Bank Statement Loans is a program meant mostly for the self-employed. They buy and can refinance their homes without worrying about tax returns and provision of the extensive documentation. The small business owners, freelancers, entrepreneurs, and self-employed persons are advised to get a bank statement mortgage loan at a low-rate without being stopped due to the taxable income.
Most self-employed persons have income that is not documented easily hence finds it hard to get a mortgage loan. Smaller net income made by these businesses allows them to qualify for optimum loans that can fit their needs. This programme has reduced the housing crisis by improving the conditions of approving bank statement mortgage loans.
Who Needs Bank Statement Loans?
Who benefits from bank statement mortgage loans?
Self-Employed Borrower
The self-employed borrower is the most common beneficiary on this program and has an income that cannot be verified by paystubs. Despite the fact that they can provide the tax returns, the lenders use net income hence making them ineligible for the bank statement mortgage loans.

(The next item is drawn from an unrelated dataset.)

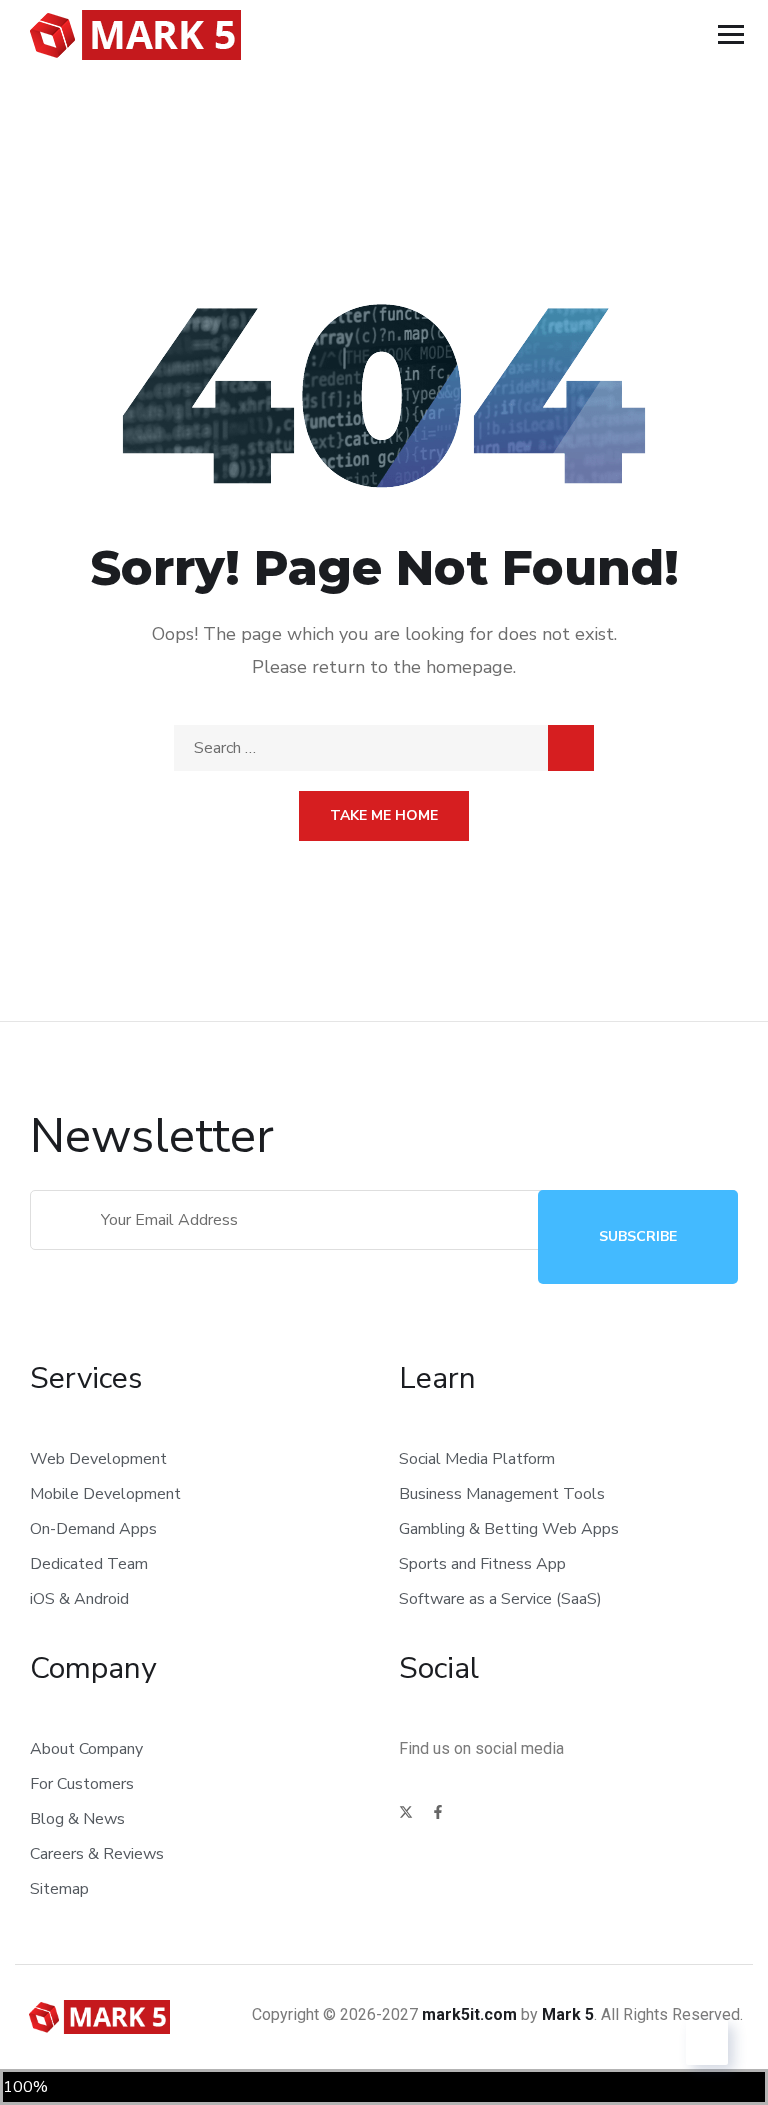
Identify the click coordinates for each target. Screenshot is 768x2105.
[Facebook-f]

Bank statement mortgage loans enable these borrowers to provide the bank with 12 months statement showing income receipt including all the expenses incurred. This gives the bank a rough idea that the borrower can afford to pay the loan. In most cases, business owners write off on tax returns to minimize tax liability.
When applying for the Bank Statement Loans, the credit score should be an excellent, decent down payment and plenty of reserves. When refinancing with this program, lower the ratio of your loan-to-value ratio thus can raise the chances of Loan approval.